Auf Mineralwasser in EU mehr Infos als auf Weinflaschen
Getränke mit einem Alkoholgehalt von mehr als 1,2 Volumenprozent sind von der obligatorischen Angabe der Inhaltsstoffe und der Nährwerte ausgenommen. Dies wollte die EU-Kommission laut einer Aktualisierung des "Beating Cancer Plan" im Februar 2021 ändern. Darin wurde vorgeschlagen, dass die Zutatenliste und die Nährwerttabelle auf den Etiketten alkoholischer Getränke bis Ende 2022 und gesundheitsbezogene Warnhinweise bis Ende 2023 verpflichtend angegeben werden müssen. Umgesetzt wurde dies bisher nicht.
Es sei ein kritisches Thema zwischen Gesundheitsfragen und kommerziellem Interesse, sagte Ilona Kickbusch, die Leiterin des globalen Gesundheitsprogramms am Hochschulinstitut für internationale Studien und Entwicklung in Genf. Von den vergangenen 284 Treffen von EU-Vertretern zu dem Thema waren 270 mit der Alkoholindustrie und nur 14 mit NGOs, berichtete sie. Das zeige den Einfluss der Industrie, betonte Ferreira-Borges, die Vertreterin der Weltgesundheitsorganisation. Die Debatte in der EU werde seit 2011 geführt.
"Alkohol ist ein gefährliches Produkt für die Gesundheit", hielt Ferreira-Borges fest. Eine große Mehrheit der Bevölkerung wisse nicht, dass Alkohol neben Leber- und Darmkrebs auch mit Brustkrebs in Verbindung steht, berichtete sie. 200 Milliliter Rotwein haben zudem 165 Kalorien, was nicht auf den Flaschen stehen muss. In vielen alkoholischen Getränken ist auch übermäßig Fett und Zucker, ergänzte Ancel-la Santos Quintano vom europäischen Verbraucherschutzverband BEUC. "Konsumenten müssen über die Inhaltsstoffe und Nährwerte Bescheid wissen."

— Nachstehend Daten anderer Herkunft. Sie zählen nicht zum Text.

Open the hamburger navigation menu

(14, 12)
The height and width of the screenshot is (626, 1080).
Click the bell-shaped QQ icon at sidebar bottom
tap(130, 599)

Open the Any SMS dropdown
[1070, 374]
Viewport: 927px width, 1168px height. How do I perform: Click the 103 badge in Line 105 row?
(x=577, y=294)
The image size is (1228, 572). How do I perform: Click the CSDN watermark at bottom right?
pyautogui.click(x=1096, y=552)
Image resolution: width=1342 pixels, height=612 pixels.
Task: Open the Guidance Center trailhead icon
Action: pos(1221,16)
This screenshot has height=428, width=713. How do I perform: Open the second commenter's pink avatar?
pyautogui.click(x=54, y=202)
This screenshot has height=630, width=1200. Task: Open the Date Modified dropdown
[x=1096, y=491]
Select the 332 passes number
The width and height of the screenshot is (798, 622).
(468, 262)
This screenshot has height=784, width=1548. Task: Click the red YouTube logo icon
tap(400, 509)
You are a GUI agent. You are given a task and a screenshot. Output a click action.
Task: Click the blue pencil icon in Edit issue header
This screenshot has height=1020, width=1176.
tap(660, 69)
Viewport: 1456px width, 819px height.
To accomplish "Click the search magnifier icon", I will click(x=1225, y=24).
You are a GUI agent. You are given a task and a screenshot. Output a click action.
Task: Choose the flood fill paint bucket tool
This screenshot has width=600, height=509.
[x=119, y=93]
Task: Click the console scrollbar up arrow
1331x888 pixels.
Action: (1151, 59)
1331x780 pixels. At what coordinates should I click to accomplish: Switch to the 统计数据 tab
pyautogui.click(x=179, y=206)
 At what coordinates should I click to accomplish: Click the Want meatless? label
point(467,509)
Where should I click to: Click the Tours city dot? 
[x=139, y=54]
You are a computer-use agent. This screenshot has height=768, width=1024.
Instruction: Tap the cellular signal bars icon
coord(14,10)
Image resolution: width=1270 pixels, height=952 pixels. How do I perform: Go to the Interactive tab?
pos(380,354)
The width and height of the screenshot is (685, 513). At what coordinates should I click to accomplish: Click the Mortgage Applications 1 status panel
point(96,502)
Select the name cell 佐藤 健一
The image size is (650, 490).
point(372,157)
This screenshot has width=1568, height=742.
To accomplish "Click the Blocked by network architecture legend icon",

Dass die Mitgliedsstaaten nicht auf EU-Entscheidungen zu dem Thema warten müssen, zeigt allerdings das Beispiel Irland. Dort wurde im heurigen Mai beschlossen, dass künftig auf alkoholischen Getränken die Inhaltsstoffe und Nährwerte sowie Gesundheitswarnungen angebracht sein müssen. Kritik kam daraufhin aus dem italienischen Landwirtschaftsministerium, das durch den Schritt Irlands eine Verzerrung des Markts befürchtet. Statt zu sinken, steigen die Zahlen bei Leber- und Herzerkrankungen sowie von Krebs in Irland, sagte Sheila Gilheany von der Organisation Alcohol Action Ireland. Deshalb sei Zeit zu handeln gewesen.
Von der Industrie angeregte QR-Codes auf den Flaschenetiketten, die zu den Informationen führen, seien zu wenig, waren sich die Rednerinnen einig. Diese abzurufen brauche zu viel Zeit im Geschäft, mache Produkte schwer untereinander vergleichbar und viele Menschen nutzen kein Internet am Handy, erläuterte Gilheany. QR-Codes sollten also höchstens zusätzlich zu detaillierten Angaben auf dem Etikett eingesetzt werden.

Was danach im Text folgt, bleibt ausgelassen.